Radebeul/Leipzig - Immer mehr Sachsen leiden selbst dann noch an Corona, wenn ihre Infektion schon lange vorbei ist. "Long Covid" heißt die Krankheit, die das Leben der Betroffenen radikal ändert - und für die es noch keine Heilung gibt.
Cornelia Reichstein (43) aus Radebeul ging früher gerne klettern in der Sächsischen Schweiz, heute kann sie nur noch mit Rollator aus dem Haus gehen. "Meine Beine werden immer wieder taub, ich bin schon öfters gestürzt", sagt sie.

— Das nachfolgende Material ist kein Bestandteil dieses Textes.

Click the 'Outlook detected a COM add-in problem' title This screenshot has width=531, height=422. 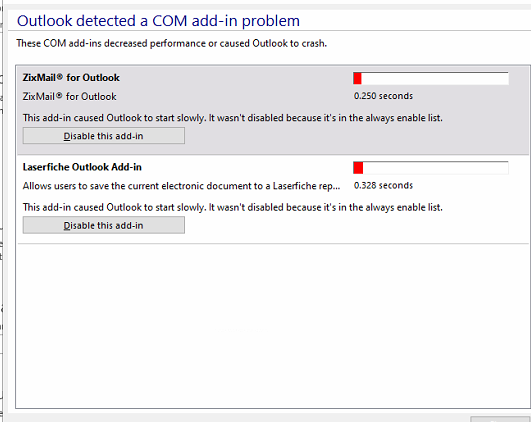point(158,21)
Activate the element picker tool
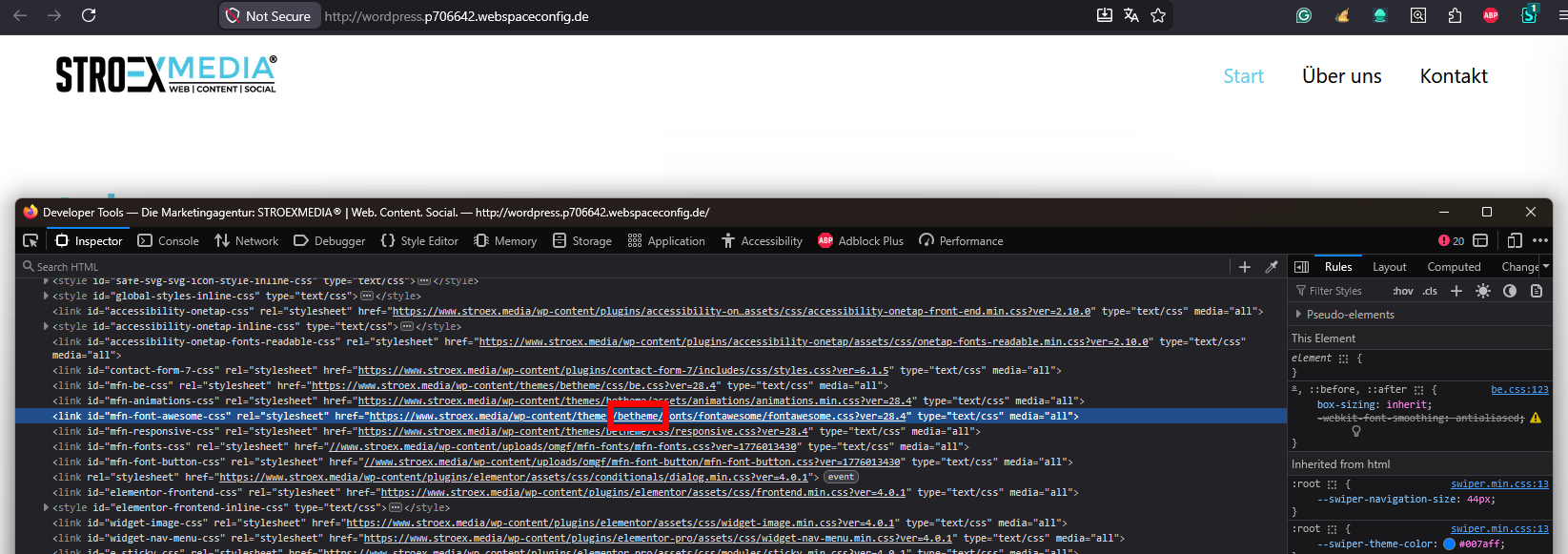Viewport: 1568px width, 554px height. pyautogui.click(x=31, y=241)
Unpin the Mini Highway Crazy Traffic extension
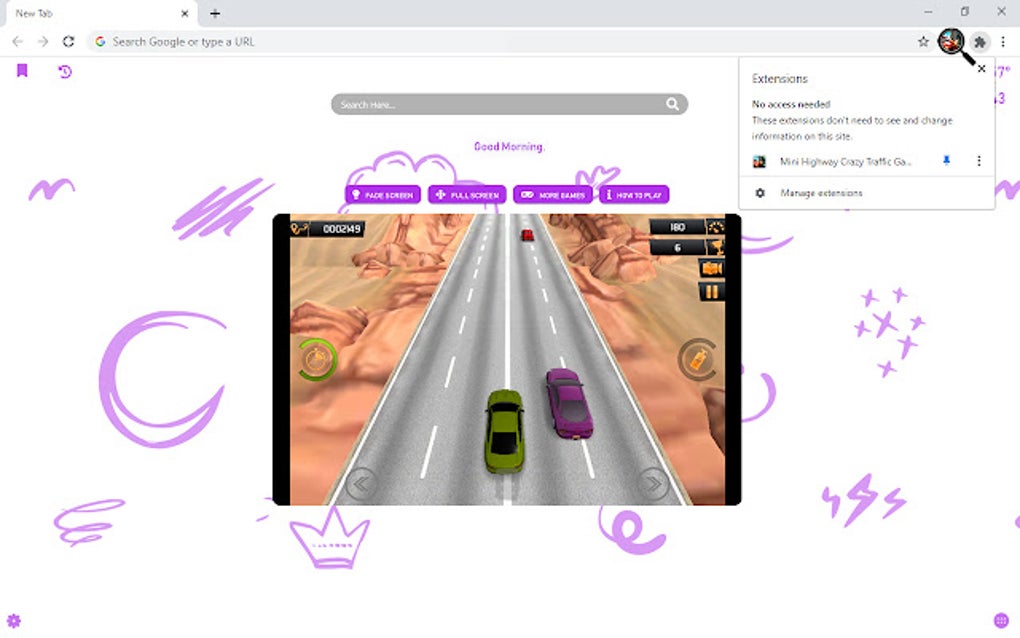Screen dimensions: 1020x638 tap(946, 161)
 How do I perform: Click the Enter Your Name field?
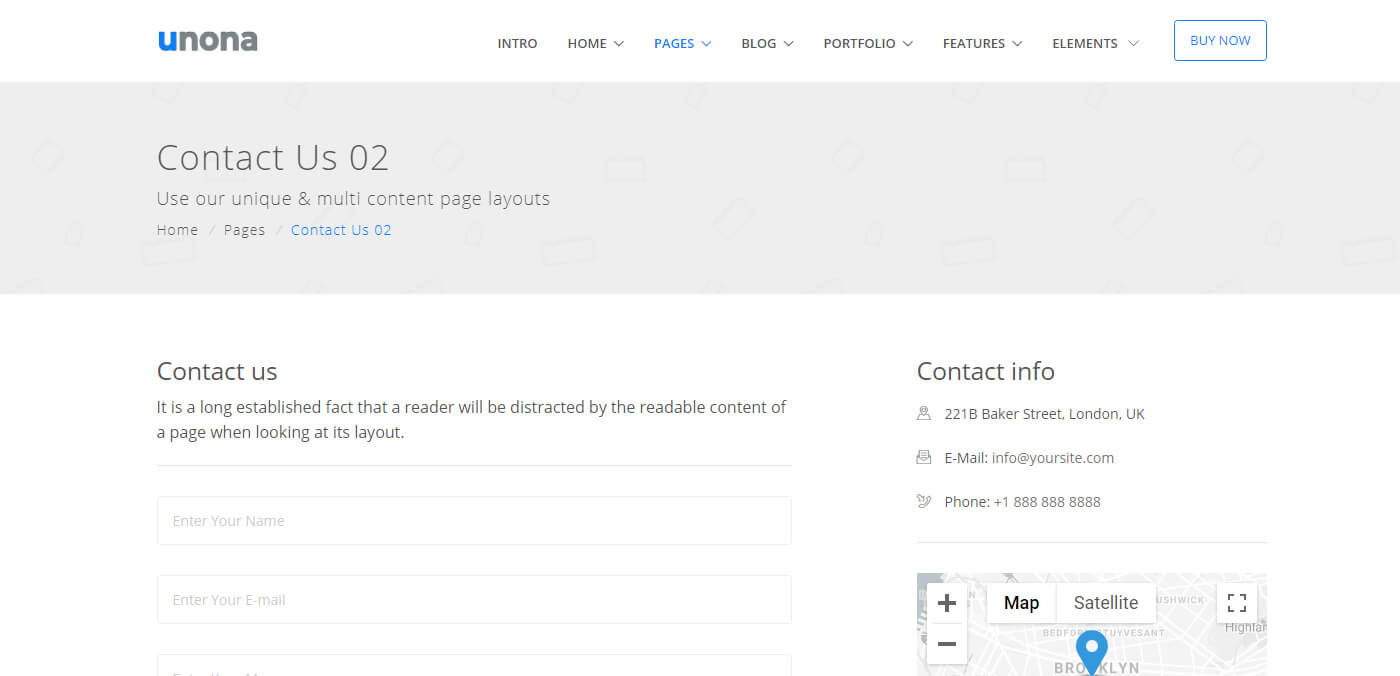pyautogui.click(x=474, y=521)
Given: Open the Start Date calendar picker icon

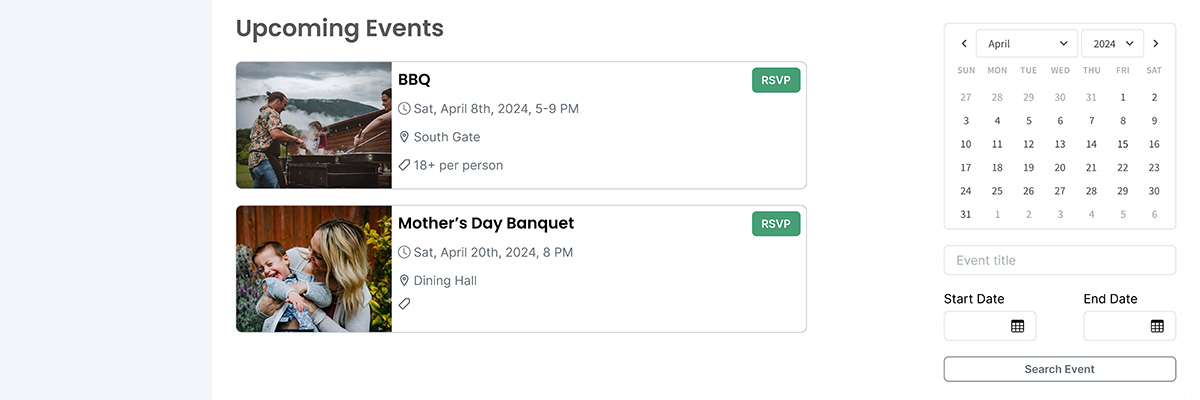Looking at the screenshot, I should [x=1017, y=326].
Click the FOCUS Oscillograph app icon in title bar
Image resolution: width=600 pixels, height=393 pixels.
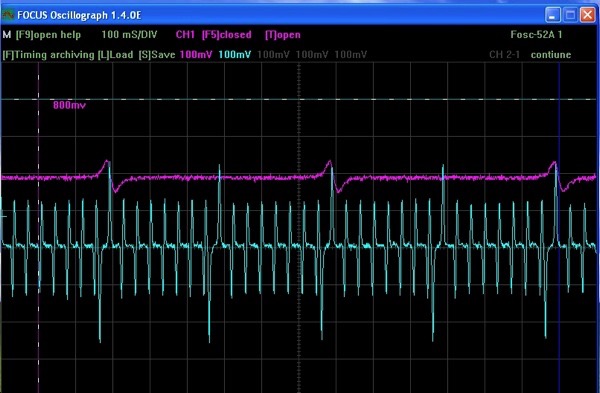(x=8, y=15)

Corona erwischte sie im November 2020, nach einem dreiwöchigen Ringen mit der Krankheit ging sie wieder auf Arbeit ins Seniorenheim. "Aber ich konnte mich nicht konzentrieren. Wenn ich Berichte schreiben sollte, fielen mir die Wörter nicht ein", erinnert sie sich heute.
Cornelia Reichstein hatte keine Vorerkrankungen, nun nimmt sie Schmerzmittel, Herzmedikamente, braucht eine Haushaltshilfe. Halt findet die fünffache Mutter bei ihrer Familie: "Meine Kinder geben mir viel Kraft."
Bis zu ihrer Erkrankung pflegte sie ihren schwerbehinderten Sohn (18), doch Long Covid raubte ihr die nötige Energie. "Ich musste ihn in eine heilpädagogische Jugendgemeinschaft geben."
Long-Covid kann zu Depressionen führen
Sie ist kein Einzelfall. Noch fehlen umfassende Statistiken zur Verbreitung von Long Covid. Doch in den sächsischen Städten schießen Selbsthilfegruppen aus dem Boden, die Unikliniken Dresden und Leipzig haben Long-Covid-Ambulanzen eingerichtet.
"Die Nachfrage ist groß", sagt Prof. Hubert Wirtz von der Uniklinik Leipzig. "Am häufigsten ist das 'Fatigue'-Syndrom: Abgeschlagenheit und Müdigkeit." Aber auch Atemnot, Angstzustände und Depressionen gehörten zu den Symptomen. Das Problem: "Wir haben nichts in der Hand - kein einziges Mittel."
Dennoch gibt es große Hoffnung für die Betroffenen, wie der Fachmann weiß. Die Symptome ließen sich nicht nur durch Medikamente lindern, sondern etwa auch durch Rehas oder Belastungs-Übungen unter Aufsicht.
Lebensbedrohlich sei Long Covid extrem selten. Und: "Den Betroffenen geht es mit der Zeit wieder besser."